Plantar fasciitis is one of the most common causes of heel pain. It involves inflammation of a thick band of tissue that runs across the bottom of each foot and connects the heel bone to the toes (plantar fascia).
Plantar fasciitis typically causes a stabbing pain in the bottom of your foot near the heel. The pain is usually the worst with the first few steps after awakening, although it can also be triggered by long periods of standing or when you get up from sitting.
Plantar fasciitis commonly causes stabbing pain that usually occurs with your first steps in the morning. As you get up and move, the pain normally decreases, but it might return after long periods of standing or when you stand up after sitting.
The plantar fascia is a band of tissue (fascia) that connects your heel bone to the base of your toes. It supports the arch of the foot and absorbs shock when walking. Tension and stress on the fascia can cause small tears. Repeated stretching and tearing of the facia can irritate or inflame it, although the cause remains unclear in many cases of plantar fasciitis.
Plantar fasciitis is diagnosed based on your medical history and physical examination. During the exam, your health care provider will check for areas of tenderness in your foot. The location of your pain can help determine its cause.
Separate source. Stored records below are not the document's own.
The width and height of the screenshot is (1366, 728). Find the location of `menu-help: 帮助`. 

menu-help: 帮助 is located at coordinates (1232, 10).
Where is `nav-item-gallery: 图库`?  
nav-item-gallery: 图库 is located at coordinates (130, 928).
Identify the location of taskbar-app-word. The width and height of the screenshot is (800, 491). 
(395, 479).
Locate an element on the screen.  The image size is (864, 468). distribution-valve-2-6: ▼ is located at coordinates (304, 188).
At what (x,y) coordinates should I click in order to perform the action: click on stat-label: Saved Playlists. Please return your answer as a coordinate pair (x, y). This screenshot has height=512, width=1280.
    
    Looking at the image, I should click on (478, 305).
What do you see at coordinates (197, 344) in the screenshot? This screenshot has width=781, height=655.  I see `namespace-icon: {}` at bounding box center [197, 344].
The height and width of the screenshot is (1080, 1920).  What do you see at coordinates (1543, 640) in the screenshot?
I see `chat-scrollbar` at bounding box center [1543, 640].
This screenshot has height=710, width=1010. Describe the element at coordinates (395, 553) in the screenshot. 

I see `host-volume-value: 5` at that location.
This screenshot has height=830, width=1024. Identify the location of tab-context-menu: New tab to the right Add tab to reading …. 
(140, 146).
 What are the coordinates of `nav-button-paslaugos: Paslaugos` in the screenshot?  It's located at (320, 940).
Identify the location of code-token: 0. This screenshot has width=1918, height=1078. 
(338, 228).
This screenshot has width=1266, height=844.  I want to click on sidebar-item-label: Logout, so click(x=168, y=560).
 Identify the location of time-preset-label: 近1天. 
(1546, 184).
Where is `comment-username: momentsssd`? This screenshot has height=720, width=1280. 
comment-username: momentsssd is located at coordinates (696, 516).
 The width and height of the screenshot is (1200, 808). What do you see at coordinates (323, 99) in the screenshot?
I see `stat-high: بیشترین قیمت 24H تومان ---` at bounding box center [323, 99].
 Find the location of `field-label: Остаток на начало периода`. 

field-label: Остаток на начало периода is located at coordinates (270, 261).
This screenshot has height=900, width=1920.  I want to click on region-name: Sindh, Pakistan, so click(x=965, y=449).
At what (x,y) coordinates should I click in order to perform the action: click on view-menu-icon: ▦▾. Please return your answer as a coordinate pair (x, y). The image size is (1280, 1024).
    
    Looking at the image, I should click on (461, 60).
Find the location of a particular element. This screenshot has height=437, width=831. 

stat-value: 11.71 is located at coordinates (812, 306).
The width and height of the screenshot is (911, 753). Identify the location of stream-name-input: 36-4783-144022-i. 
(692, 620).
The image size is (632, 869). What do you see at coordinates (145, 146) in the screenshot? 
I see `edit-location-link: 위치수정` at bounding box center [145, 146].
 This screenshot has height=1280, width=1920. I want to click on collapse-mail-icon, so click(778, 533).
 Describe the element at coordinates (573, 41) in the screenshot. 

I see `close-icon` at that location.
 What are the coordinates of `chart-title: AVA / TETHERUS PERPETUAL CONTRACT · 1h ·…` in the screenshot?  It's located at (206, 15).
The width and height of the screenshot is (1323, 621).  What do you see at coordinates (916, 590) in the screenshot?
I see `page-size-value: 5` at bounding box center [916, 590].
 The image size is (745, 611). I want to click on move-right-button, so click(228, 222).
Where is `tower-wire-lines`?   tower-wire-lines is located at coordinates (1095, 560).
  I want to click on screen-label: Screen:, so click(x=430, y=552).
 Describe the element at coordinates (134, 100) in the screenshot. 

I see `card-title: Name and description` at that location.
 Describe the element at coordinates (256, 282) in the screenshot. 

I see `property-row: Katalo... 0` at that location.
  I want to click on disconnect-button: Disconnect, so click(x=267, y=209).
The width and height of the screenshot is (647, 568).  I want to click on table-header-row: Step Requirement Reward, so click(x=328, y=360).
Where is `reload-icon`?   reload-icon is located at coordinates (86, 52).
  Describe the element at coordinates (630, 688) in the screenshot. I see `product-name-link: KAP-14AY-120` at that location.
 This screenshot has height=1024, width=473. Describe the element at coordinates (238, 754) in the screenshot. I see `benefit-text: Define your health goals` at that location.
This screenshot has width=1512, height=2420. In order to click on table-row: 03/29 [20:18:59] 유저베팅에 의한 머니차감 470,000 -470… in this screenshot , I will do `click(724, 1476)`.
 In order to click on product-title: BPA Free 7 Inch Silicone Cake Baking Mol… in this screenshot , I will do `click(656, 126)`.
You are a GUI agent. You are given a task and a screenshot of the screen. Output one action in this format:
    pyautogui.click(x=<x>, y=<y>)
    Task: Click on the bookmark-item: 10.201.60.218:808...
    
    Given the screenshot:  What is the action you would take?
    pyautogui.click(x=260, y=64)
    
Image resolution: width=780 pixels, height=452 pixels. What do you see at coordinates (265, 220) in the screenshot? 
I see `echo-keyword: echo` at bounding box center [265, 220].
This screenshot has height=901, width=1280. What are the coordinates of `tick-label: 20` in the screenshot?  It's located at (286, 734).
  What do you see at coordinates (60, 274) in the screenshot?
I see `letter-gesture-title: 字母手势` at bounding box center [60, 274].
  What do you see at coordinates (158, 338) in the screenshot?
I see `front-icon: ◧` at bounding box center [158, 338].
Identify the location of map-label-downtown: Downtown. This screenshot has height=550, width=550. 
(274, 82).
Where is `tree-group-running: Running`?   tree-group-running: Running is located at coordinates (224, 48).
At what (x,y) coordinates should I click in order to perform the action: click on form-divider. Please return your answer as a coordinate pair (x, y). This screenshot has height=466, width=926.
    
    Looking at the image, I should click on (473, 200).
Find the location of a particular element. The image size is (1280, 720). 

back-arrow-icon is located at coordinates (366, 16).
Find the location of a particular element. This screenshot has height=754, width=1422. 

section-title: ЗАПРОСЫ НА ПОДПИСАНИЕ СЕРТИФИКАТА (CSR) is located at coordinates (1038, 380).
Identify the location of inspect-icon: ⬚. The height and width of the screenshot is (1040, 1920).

Physical therapy or using special devices might relieve symptoms:
- Orthotics: Your health care provider might prescribe off-the-shelf or custom-fitted arch supports (orthotics) to distribute the pressure on your feet more evenly.
- Physical therapy: A physical therapist can show you exercises to stretch the plantar fascia and Achilles tendon and to strengthen lower leg muscles. A therapist might also teach you to apply athletic taping to support the bottom of your foot.
- Walking boot, canes or crutches: Your health care provider might recommend one of these for a brief period either to keep you from moving your foot or to keep you from placing your full weight on your foot.